Here I am. Yes, I’m still alive. Yes, my family is still intact. The last 12 (!?) months have actually been rather unremarkable. It’s been pleasantly predictable and comfortable. Just the way I like it. But, I’ve missed this place. And, these people (that’s you guys). The true ache I have and the emptiness I feel is my longing to write again. I miss the words. I miss the construction of the sentences and the pouring of my swirls in my mind onto paper and screen. There is a world beyond the craziness and delight of two girls, three meals that require my cooking every day and all the other household “stuff” that sucks up my energy and time. Writing is my place.

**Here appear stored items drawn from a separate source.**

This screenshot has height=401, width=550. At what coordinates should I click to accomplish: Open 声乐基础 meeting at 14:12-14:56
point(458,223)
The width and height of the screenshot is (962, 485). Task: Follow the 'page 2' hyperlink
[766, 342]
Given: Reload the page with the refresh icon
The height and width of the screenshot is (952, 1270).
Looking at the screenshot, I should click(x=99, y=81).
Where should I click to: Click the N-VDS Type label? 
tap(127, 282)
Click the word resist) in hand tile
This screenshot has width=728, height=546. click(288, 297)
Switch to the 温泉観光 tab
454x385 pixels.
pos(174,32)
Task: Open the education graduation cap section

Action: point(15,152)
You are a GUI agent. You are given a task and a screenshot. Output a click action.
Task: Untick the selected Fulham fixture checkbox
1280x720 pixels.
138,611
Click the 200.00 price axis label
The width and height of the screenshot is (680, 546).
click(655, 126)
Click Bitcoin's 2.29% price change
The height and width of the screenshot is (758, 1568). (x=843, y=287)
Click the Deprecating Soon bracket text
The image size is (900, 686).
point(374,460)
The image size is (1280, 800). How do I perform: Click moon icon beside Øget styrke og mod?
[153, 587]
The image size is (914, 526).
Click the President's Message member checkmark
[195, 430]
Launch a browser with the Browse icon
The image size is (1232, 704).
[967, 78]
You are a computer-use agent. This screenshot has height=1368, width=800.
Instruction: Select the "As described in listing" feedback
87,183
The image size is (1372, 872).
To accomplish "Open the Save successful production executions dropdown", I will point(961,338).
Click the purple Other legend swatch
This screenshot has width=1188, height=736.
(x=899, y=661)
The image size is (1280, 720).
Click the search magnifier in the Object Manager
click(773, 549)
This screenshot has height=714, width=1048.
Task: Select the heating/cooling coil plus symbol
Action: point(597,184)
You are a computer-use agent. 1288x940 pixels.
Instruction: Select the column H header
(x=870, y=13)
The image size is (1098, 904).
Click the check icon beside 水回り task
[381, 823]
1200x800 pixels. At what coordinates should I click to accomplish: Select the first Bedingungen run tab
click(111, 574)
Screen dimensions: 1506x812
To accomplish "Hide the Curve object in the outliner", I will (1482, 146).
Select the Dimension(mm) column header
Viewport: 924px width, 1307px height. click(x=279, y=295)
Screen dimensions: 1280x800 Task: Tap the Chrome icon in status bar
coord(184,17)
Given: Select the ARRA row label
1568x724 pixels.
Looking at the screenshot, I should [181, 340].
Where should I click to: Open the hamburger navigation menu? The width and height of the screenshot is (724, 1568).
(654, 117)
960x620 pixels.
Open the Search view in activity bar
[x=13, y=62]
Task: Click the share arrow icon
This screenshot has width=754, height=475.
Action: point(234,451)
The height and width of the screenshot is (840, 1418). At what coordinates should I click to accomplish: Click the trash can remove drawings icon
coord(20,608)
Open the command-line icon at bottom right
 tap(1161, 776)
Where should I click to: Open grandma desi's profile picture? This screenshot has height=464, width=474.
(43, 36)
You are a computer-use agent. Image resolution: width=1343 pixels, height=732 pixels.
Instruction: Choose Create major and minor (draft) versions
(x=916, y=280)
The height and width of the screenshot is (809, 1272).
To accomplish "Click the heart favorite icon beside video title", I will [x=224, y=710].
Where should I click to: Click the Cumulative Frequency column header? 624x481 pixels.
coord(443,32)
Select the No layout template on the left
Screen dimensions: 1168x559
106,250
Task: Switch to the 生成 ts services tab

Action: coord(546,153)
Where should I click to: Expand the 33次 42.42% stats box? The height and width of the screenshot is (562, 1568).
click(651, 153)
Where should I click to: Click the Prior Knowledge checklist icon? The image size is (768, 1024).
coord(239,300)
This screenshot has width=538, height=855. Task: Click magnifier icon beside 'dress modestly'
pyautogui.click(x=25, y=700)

A few months ago, I took a step back and thought about where I was and what I was doing. After Camden (our now almost two year old) was born, I decided to become a stay at home mom. I left a job that I adored, a community of students and adult peers that I enjoyed the company and conversation of and became a full-time 24/7 mommy who wasn’t spending her entire paycheck on daycare. I had purpose at my job. I knew what to do. I had the answers. I had the tickler file that was detailed and up to date with what my comings and goings needed to be. When I said good-bye to that life, I lost the footing. I didn’t have the answers. I lacked the predictable schedule. And, the only constant I could rely on was that things were always shifting. Now it’s almost two years post this big change and I’m starting to feel like I can actually say “I’ve got this”. I’ve figured out how to make it work – to juggle the life I’m living right now.
My first idea was to make a visual reminder that I could see, read, repeat and follow every day. It’s about making the time. When I worked – I had my “time”. I had eight hours each day to do what I needed to do. I had my one hour lunch break to devote to myself and exercising. With two children vying for my attention, my time isn’t carved out so easily. My daily reminder is about making the time.
Everyday I will make the time for:
- Loving my husband
And, today I am adding a new one: Everyday I will make time for writing.
So, that’s how I got here. Where do I go from here? I don’t know. What do I write? I’m not sure. But, the words are back, I’m here and I hope you’ll stick around to see what’s been happening and what’s ahead.